Increasing numbers of dentists, physicians and other healing arts professionals are using hypnosis to reduce or eliminate pain. The practice is highly effective. 

Where hypnosis is used, the need for injections of pain killers is minimized, reactions to drugs is often eliminated, healing and recovery is expedited. Hypnosis can also alleviate the pre-surgery anxieties, reducing stress dramatically. In an average hypnosis experience the subject will often feel a tingling or numbing of a hand or other part of the body. This is known as "glove anaesthesia", an early phase of the pain reduction process.

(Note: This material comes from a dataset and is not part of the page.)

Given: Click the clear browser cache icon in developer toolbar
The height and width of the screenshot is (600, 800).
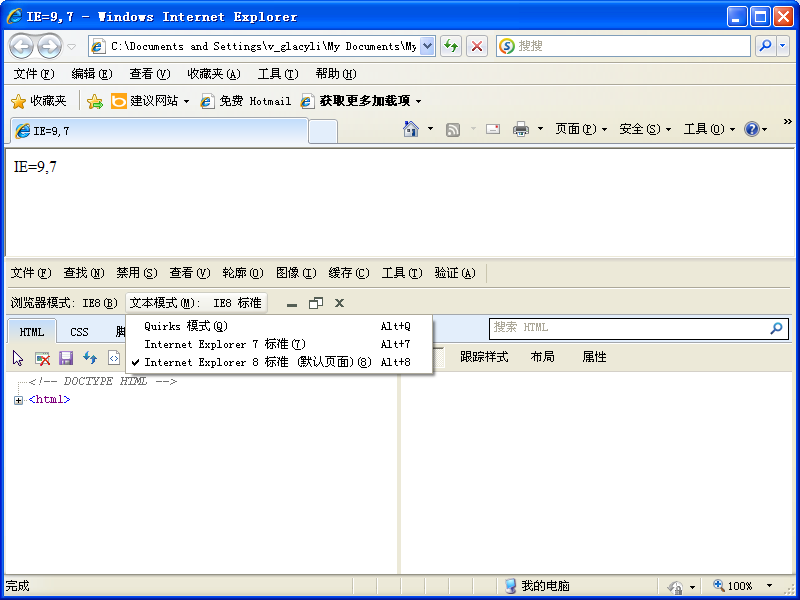Looking at the screenshot, I should point(42,358).
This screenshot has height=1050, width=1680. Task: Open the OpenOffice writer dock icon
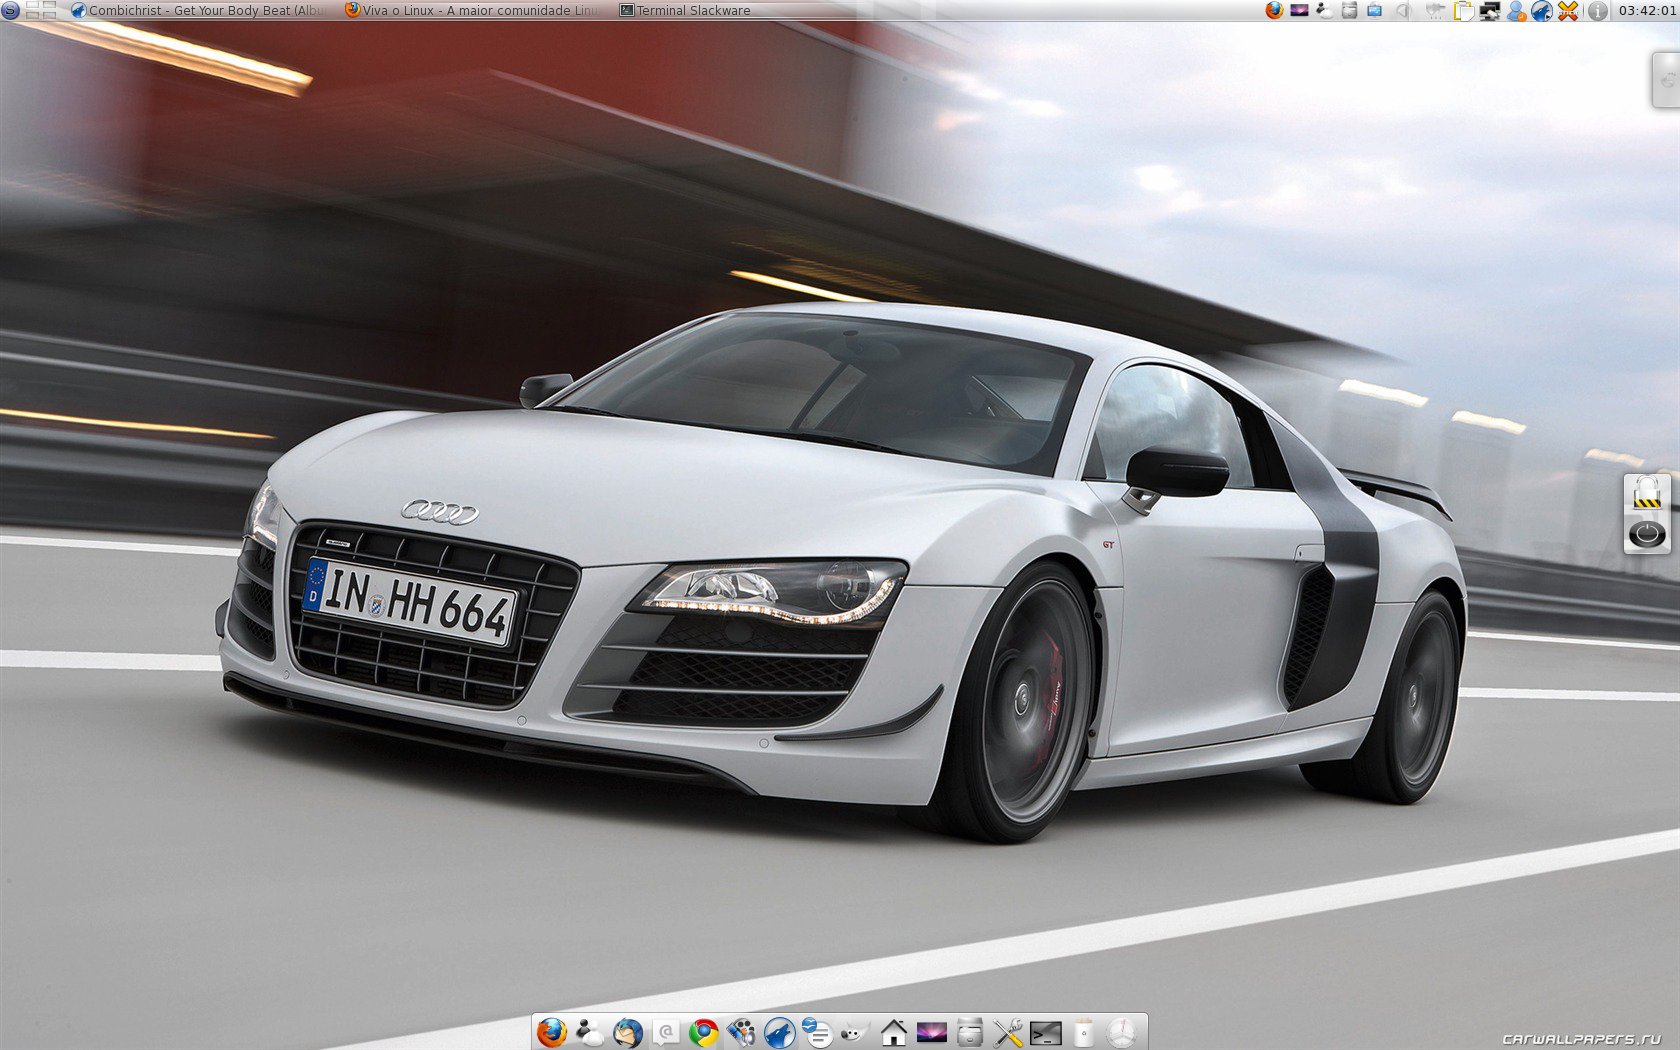click(817, 1032)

It is interesting that the anaesthesia experienced in the hand can, by the hypnotherapist, be transferred to any other part of the body-very useful in dentistry and medicine. A number of obstetricians are now using hypnosis, exclusively, in the delivery process. But in cases where chemical anaesthesia is advisable, the amount required will be significantly less. Most hypnotherapists will work with pain problems primarily in conjunction with a healing arts professional. This is because pain is a symptom, and it is vitally important to discover its source or cause. It would be unfortunate if a client, complaining of what he felt was a migraine headache, was relieved of the pain and paid no further attention to the matter-only to discover too late the pain was not a migraine but a brain tumour. 

Pain demands attention and investigation. An interesting use of hypnosis is the suggestion of time distortion, wherein hours of pain can seem like mere minutes.